Once the prediction is made, a prediction .csv file will be generated under the specified output_folder, or by default the ./local folder. The prediction file will contain the predicted chemical shieldings from each model in the ensemble, the mean and standard deviations with outliers excluded, together with the low level calculations and high level target data if specified.

Usage examples: The following command predicts the chemical shielding of carbon for a molecule whose low_level_QM_file is ./temp/mol.csv. It uses our trained TEV models and output to the folder ./local

python ensemble_prediction.py --low_level_QM_file ./temp/mol.csv --model_path iShiftML/models/TEV --output_folder ./local --include_low_level -e C 

iShiftML/scripts/predict/single_prediction.py is used to make predictions using a single model. You should check the settings in line 24-32 to make sure the settings are correct. You can then run the script without arguments to make predictions.

Optional: Batch processing and predicting

  1. Recommended: iShiftML/scripts/predict/predict.sh is an example bash script to run predictions for multiple molecules in batch. You can change this code to fit your own needs.

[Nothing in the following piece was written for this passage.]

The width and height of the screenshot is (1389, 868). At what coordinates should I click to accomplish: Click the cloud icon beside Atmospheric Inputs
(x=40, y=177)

  2. If you want to get the ensemble prediction result after preparing your data and training your own models (see below), you can use the argument --input_folder of iShiftML/scripts/predict/ensemble_prediction.py to predict multiple molecules. Refer to iShiftML/dataset/README.md for an explanation of dataset preparation.

Train models

Please first make sure data has been prepared. Refer to iShiftML/dataset/README.md for an explanation of dataset preparation.

Hyperparameter tuning using NNI

iShiftML/scripts/hparam_tuning has necessary code for doing hyperparameter tuning using the NNI package. If you want to do your own hyperparameter tuning, first install NNI according to https://github.com/microsoft/nni, and then run nni_tuner.py to start the tuning process. Make sure you have checked the config.yml file and changed all data paths.

Training models

The entrance script for training models is iShiftML/scripts/active_learning/run_attention_aev.py or iShiftML/scripts/active_learning/run_attention_tev.py (requiring tev.hdf5 prepared), which will train a model using parameters and dataset specified in config.yml. You can change the settings in config.yml to fit your own needs. Check comments in the config.yml to understand its usage.

Development guidelines

  • Please push your changes to a new branch and avoid merging with the master branch unless your work is reviewed by at least one other contributor.

  • The documentation of the modules are available at most cases. Please look up local classes or functions and consult with the docstrings in the code.